Information shown ▸
- Opening Delimiter -

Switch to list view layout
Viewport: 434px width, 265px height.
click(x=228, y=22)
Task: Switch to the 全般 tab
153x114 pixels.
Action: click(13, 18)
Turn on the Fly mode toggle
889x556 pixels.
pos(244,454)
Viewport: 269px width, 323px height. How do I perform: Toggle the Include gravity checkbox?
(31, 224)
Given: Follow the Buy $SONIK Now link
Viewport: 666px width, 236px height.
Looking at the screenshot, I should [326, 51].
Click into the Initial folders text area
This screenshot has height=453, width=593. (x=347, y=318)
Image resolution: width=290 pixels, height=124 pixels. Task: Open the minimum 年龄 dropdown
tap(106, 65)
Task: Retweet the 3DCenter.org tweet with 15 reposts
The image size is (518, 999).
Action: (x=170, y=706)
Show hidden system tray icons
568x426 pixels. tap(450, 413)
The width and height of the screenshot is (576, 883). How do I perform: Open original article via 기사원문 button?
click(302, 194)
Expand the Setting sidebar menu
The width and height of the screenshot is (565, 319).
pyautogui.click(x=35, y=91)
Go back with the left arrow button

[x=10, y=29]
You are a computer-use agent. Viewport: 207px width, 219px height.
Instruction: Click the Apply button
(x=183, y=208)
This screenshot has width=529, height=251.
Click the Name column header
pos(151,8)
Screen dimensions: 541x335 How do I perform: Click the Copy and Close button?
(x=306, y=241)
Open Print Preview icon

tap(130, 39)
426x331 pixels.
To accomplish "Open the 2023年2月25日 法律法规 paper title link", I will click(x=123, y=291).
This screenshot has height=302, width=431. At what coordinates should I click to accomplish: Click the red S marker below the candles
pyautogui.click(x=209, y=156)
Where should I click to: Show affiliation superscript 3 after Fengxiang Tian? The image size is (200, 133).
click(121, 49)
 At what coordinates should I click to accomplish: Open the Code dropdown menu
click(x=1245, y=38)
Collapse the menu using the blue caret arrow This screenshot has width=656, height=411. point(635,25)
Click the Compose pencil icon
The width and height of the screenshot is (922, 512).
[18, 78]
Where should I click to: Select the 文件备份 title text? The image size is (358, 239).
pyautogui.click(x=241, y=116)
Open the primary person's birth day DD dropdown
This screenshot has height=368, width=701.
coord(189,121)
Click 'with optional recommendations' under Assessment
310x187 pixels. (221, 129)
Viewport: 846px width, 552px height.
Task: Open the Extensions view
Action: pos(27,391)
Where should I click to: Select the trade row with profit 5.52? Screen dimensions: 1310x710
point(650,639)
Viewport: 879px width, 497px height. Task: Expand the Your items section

- Closing Delimiter -

Exercise prompt ▸ Go through the records above and copy every line holding the word "link".

Your response ▸
Given: Follow the Buy $SONIK Now link
To accomplish "Open the 2023年2月25日 法律法规 paper title link", I will click(x=123, y=291).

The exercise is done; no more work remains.